Post Tribune (Sunday)

After seven years, Oz event coming back to Porter County in May

- By Amy Lavalley Amy Lavalley is a freelance reporter for the Post-Tribune.

The Wizard of Oz is coming back to Chesterton Memorial Day weekend, sort of.

Wizard of Oz Days is planned for May 22 and 23 at Dunleland Falls Banquet and Event Center, 1100 N. Max Mochal Highway.

Organizer Jackson Bishop, who started a similar festival in his hometown of Hannibal, Missouri, five years ago, admitted it was outside of Chesterton town limits, though the banquet hall has a Chesterton address.

“It was the best we could do,” he said.

Still, the popular event, held from 1981 through 2012 that occupied downtown Chesterton for most of those years, will feature many of the same charms, including look-alike contests and other festivitie­s.

“People have been on me for the longest time to bring one back to Chesterton,” Bishop said, adding he met with Jean Nelson, the founder of the Chesterton festival, before she died in 2016.

“Jean was very helpful in helping us get our festival started in Missouri,” Bishop said, adding the festival’s founder offered tips of what to do and not to do she gleaned during the 31 years the festival was here.

He noted there’s an active Wizard of Oz community from all over the world and Chesterton was their mecca.

“Jean and her group put their heart and soul into it and that’s what made it special for 30-some years,” he said, adding he’s always been a big fan of “The Wizard of Oz.”

Nelson’s great-grandchild­ren are on the festival committee, Bishop said, and artist Tim Wolak, who designed the festival’s poster for many years, is serving as the event’s official artist. His children are involved, too.

Six people who played Munchkins as children but did not have dwarfism have been invited to the festival and Bishop hopes at least three of them can make it. Relatives of actors from the movie will attend the festival as well.

Additional­ly, Mary Ellen St. Aubin, 99, whose late husband, Parnell, was a soldier in Munchkinla­nd, is expected to attend the festival, too, Bishop said, calling her the “first lady” of the festival.

He added there also will be a celebrity appearance at the festival, though he wasn’t yet at liberty to say who that might be.

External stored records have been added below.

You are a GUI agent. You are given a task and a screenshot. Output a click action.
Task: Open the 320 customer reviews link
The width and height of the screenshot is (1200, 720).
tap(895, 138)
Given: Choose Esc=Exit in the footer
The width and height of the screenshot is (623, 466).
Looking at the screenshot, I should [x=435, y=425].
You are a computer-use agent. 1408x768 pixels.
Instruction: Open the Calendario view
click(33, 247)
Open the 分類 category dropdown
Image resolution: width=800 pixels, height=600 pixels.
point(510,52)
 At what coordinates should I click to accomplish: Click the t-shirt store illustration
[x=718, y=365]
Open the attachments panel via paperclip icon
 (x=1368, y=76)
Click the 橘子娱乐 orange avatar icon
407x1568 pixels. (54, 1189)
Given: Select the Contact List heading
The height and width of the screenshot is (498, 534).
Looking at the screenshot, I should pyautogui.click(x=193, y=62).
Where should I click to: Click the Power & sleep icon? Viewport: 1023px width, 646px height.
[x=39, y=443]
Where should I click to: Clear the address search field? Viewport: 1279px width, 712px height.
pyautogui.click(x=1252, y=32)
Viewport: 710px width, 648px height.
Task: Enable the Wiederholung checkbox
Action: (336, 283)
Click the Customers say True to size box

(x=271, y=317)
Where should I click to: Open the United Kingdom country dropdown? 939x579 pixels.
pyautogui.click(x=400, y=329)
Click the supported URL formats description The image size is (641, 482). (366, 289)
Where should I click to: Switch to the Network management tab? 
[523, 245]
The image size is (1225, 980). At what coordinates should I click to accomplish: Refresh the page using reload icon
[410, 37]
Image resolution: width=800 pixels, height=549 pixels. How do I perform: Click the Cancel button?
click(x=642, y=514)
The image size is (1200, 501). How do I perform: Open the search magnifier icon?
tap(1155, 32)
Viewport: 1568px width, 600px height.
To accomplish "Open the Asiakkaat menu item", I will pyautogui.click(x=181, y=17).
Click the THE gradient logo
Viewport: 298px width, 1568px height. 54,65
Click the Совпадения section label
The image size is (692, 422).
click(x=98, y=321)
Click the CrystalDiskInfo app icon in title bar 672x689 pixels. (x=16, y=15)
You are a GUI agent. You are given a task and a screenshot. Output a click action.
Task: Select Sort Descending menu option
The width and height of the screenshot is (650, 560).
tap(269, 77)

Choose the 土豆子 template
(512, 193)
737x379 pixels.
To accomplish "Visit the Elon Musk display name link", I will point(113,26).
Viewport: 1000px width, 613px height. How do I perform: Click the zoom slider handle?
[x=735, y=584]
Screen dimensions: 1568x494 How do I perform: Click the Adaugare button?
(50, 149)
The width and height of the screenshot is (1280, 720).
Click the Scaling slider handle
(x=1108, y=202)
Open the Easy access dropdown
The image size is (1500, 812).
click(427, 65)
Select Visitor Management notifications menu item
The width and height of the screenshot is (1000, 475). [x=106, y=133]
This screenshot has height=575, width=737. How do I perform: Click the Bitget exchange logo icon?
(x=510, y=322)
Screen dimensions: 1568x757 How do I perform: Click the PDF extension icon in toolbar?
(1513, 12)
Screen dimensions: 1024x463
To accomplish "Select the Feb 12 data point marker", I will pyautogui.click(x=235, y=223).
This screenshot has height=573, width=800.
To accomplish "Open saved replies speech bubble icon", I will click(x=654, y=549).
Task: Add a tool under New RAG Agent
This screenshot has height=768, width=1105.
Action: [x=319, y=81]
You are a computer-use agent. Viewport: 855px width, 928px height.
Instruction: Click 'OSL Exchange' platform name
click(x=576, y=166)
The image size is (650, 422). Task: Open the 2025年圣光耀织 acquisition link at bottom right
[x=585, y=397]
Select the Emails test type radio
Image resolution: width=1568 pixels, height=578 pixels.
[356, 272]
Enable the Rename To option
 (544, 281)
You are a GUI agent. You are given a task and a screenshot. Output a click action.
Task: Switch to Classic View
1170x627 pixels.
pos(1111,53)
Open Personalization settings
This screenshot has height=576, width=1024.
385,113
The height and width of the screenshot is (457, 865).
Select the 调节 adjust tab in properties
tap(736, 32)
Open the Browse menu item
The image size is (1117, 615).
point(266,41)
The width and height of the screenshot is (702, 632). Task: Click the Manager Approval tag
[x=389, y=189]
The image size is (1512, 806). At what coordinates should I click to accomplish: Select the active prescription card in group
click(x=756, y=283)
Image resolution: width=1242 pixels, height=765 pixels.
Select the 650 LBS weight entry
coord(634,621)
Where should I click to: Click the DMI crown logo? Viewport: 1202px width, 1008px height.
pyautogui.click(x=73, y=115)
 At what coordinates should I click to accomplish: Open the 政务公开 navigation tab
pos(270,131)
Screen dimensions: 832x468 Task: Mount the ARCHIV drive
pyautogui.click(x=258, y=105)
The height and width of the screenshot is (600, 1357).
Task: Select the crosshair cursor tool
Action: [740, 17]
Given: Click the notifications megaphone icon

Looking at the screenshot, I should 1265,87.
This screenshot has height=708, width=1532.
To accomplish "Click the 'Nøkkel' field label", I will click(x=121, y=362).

The Missouri event is one day and draws upwards of 6,000 people, he said, adding in its heyday, the Chesterton festival brought in 75,000 to 100,000 people.

“For a town the size of Chesterton, that’s unbelievab­le, and I think that’s why we’re getting so much attention,” he said, adding it was the largest festival of its kind in the nation. “Even though it won’t be the same, it’s still going to have the feel of the original festival.”

He expects fans of all ages to attend the reinvigora­ted festival.

“It’s finding that niche,” Bishop said.

While downtown Chesterton was a great setting, the crowds hurt business downtown, Bishop said. “That’s why we decided to look outside the box,” he added.

The banquet center offers several advantages, including substantia­l parking and large grounds, offering the ability to hold some festival activities inside and others outside.

While the brunt of the activities will take place that Friday and Saturday, there will be pre- and post-festival events on May 21 and 24, including a picnic on May 24 at Thomas Centennial Park in downtown Chesterton.

Most of the activities will be free, though some aspects, including a gala and a breakfast, will require paid tickets in advance.

“It’s basically going to be a tribute to the past, not only Wizard of Oz but the festival in Chesterton itself,” Bishop said.